### [EXERCISE]
Find the line containing "Launch Chrome from the Windows taskbar", then print it and each following line through the end of the records, exactly and with nothing added; leave out any pictures.

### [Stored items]
###

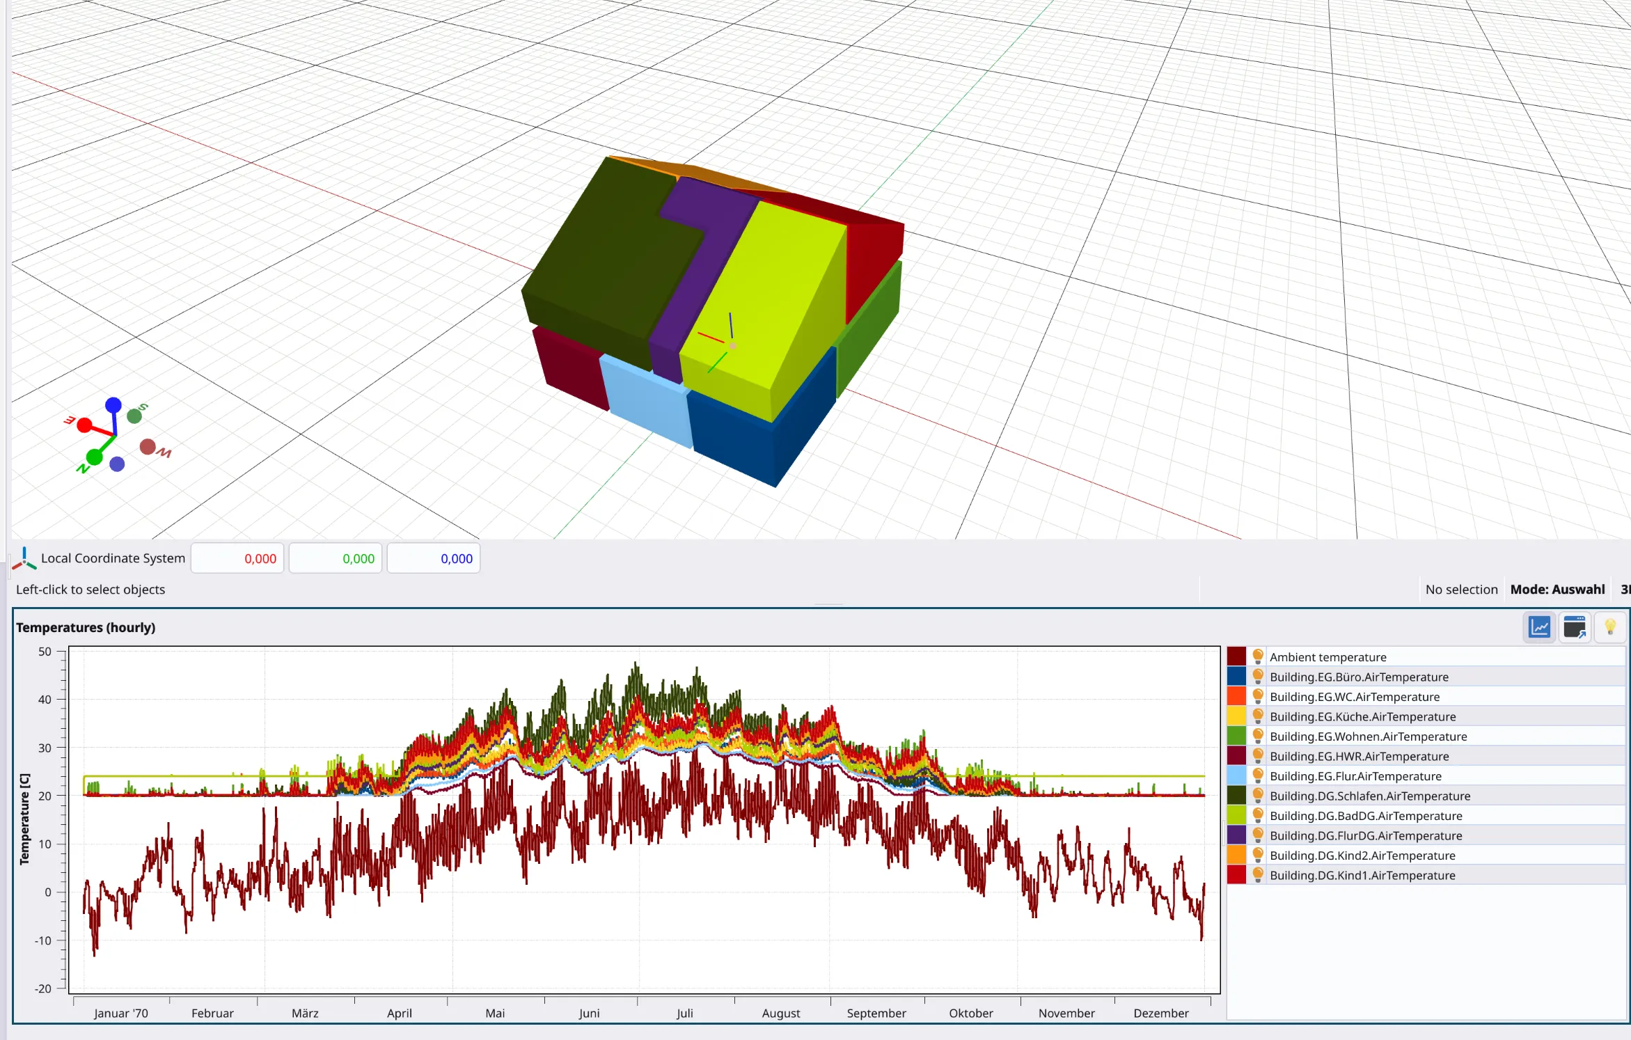Click the Mode: Auswahl status label

point(1557,590)
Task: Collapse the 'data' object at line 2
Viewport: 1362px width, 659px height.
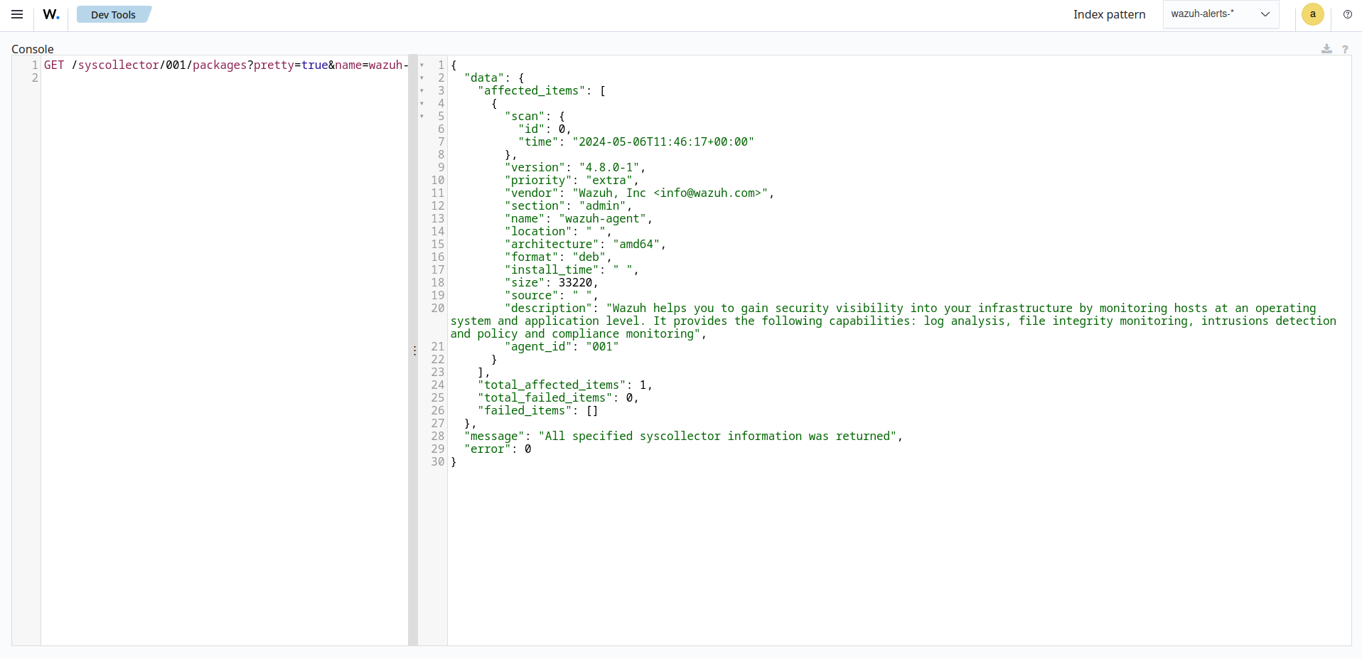Action: point(420,78)
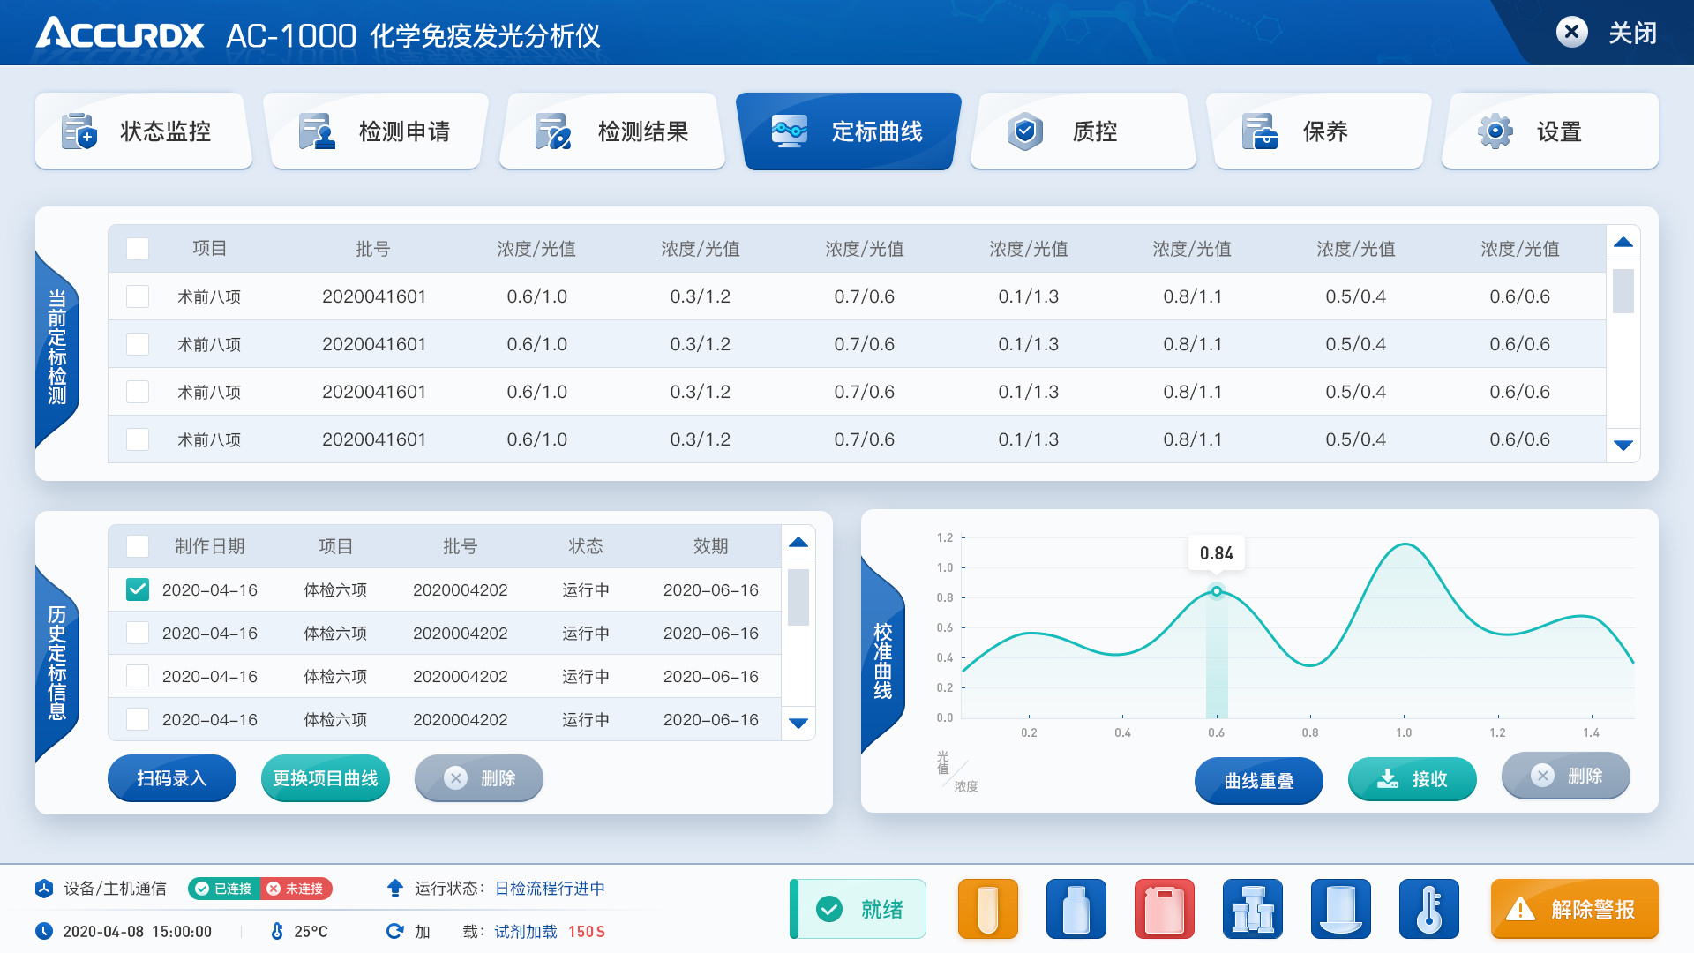Click the 接收 download button on curve panel
Viewport: 1694px width, 953px height.
point(1412,780)
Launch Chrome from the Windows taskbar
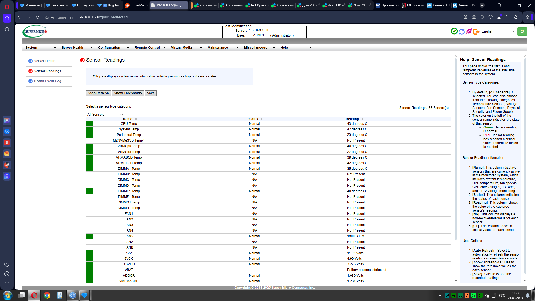Image resolution: width=535 pixels, height=301 pixels. coord(47,295)
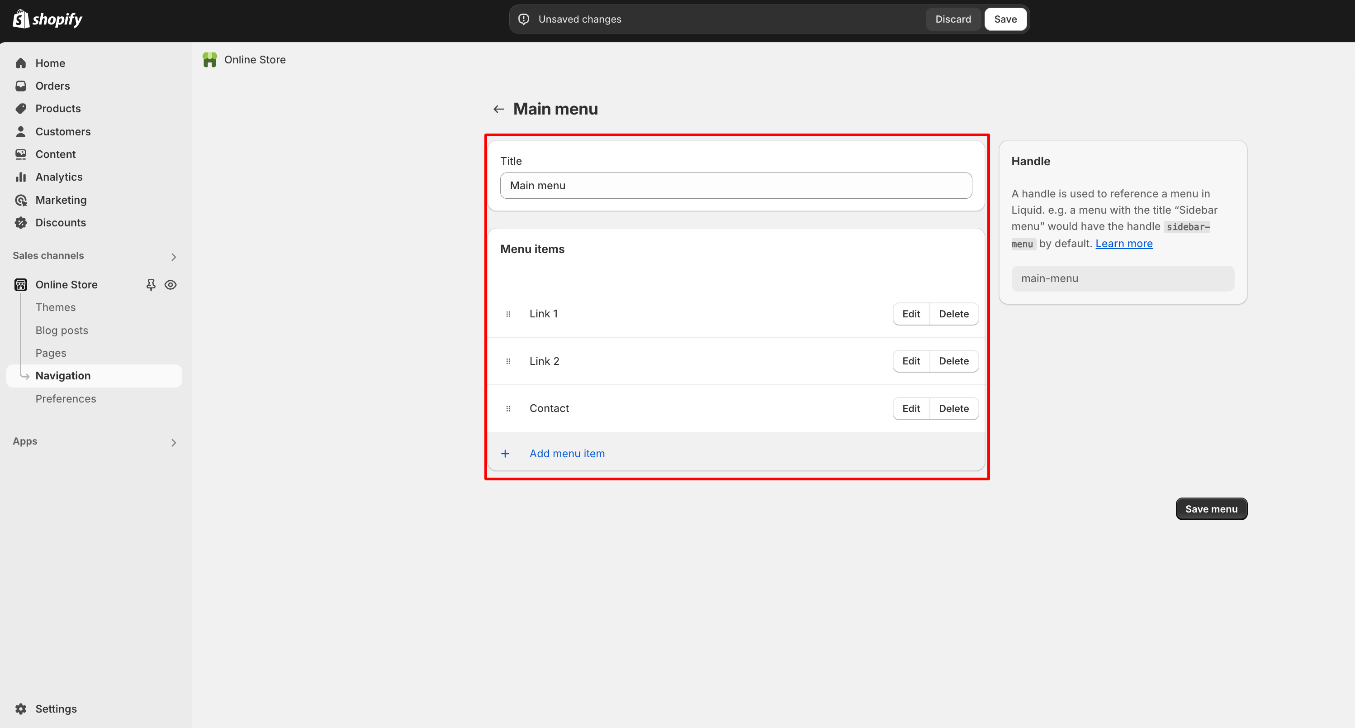Screen dimensions: 1355x728
Task: Delete the Link 2 menu item
Action: tap(953, 361)
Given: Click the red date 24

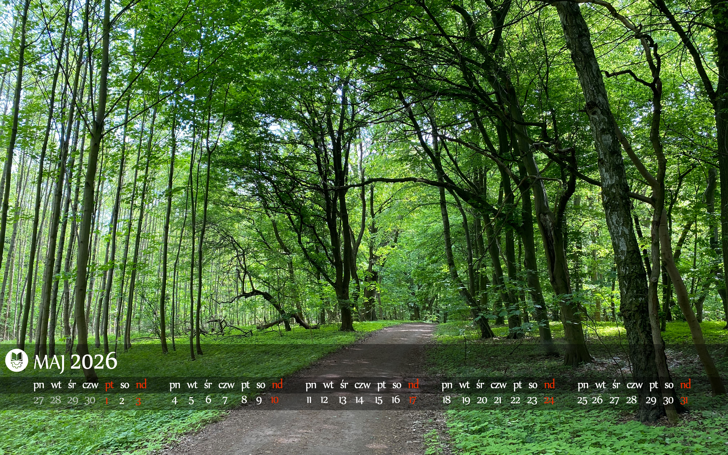Looking at the screenshot, I should click(x=549, y=400).

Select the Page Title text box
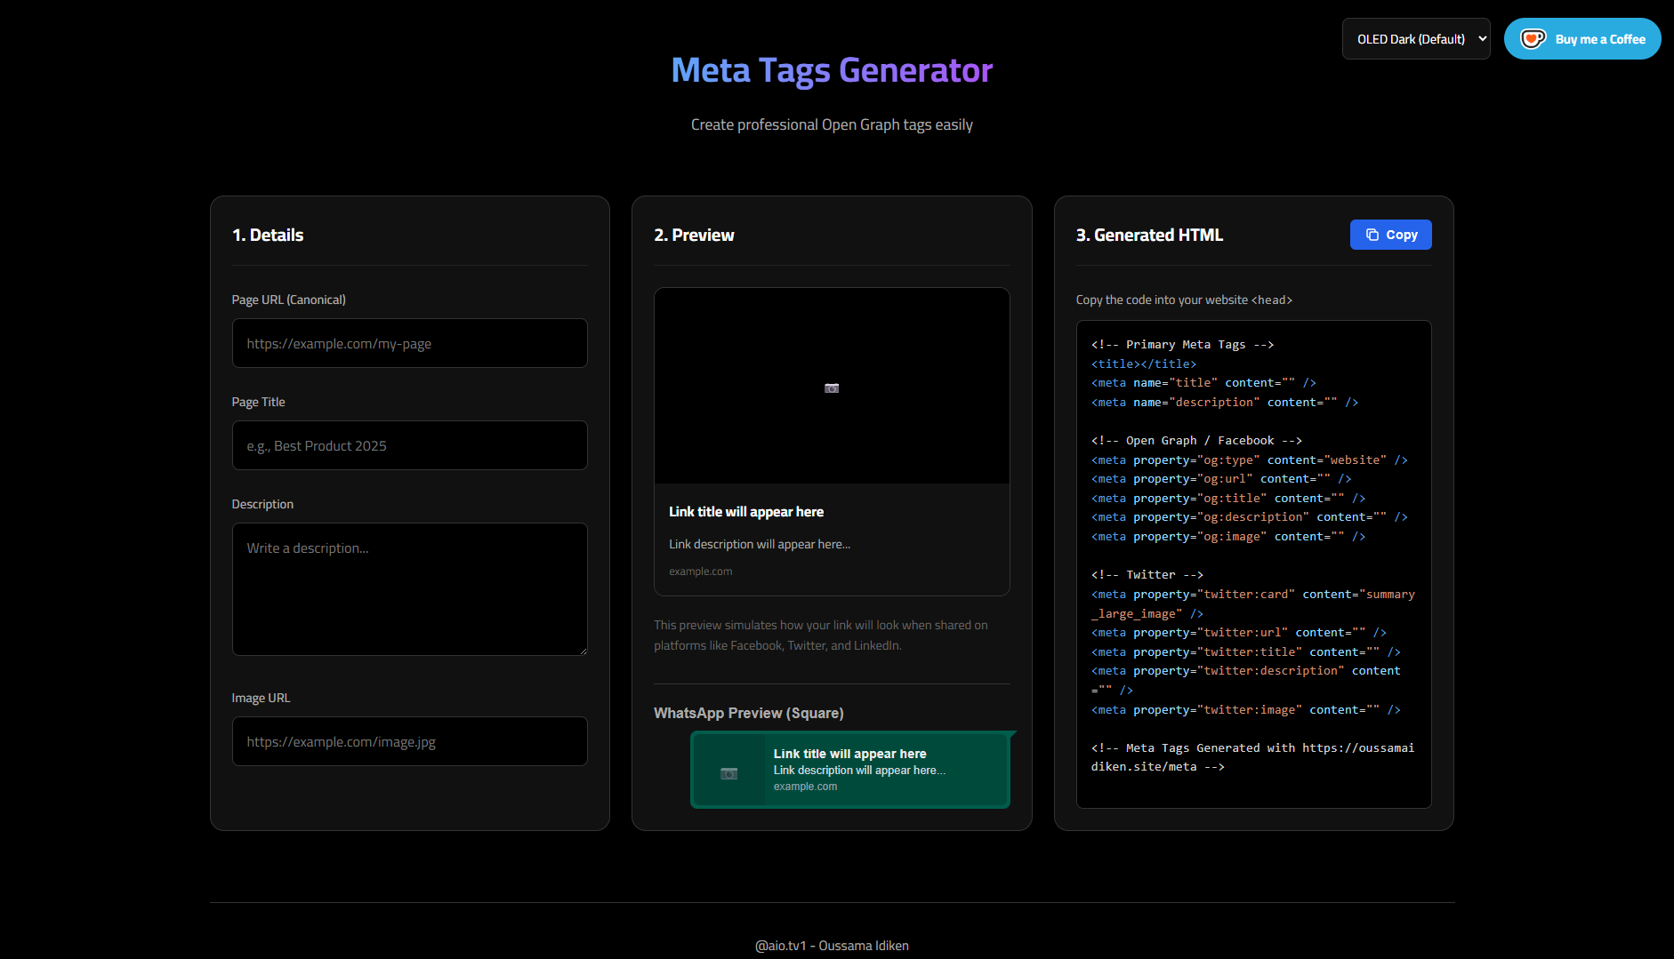409,445
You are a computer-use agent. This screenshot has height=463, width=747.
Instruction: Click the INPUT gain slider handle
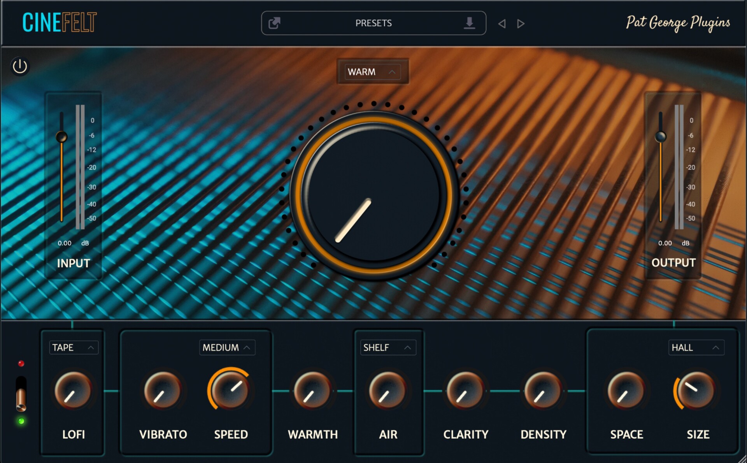(x=61, y=137)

###

### [ANSWER TO THIS TASK]
Launch Chrome from the Windows taskbar
Image resolution: width=535 pixels, height=301 pixels. coord(47,295)
Screen dimensions: 1355x728
Task: Delete the Link 2 menu item
Action: tap(953, 361)
Given: Click the red date 24

Looking at the screenshot, I should click(x=549, y=400).

Select the Page Title text box
409,445
You are a computer-use agent. This screenshot has height=463, width=747.
Instruction: Click the INPUT gain slider handle
(x=61, y=137)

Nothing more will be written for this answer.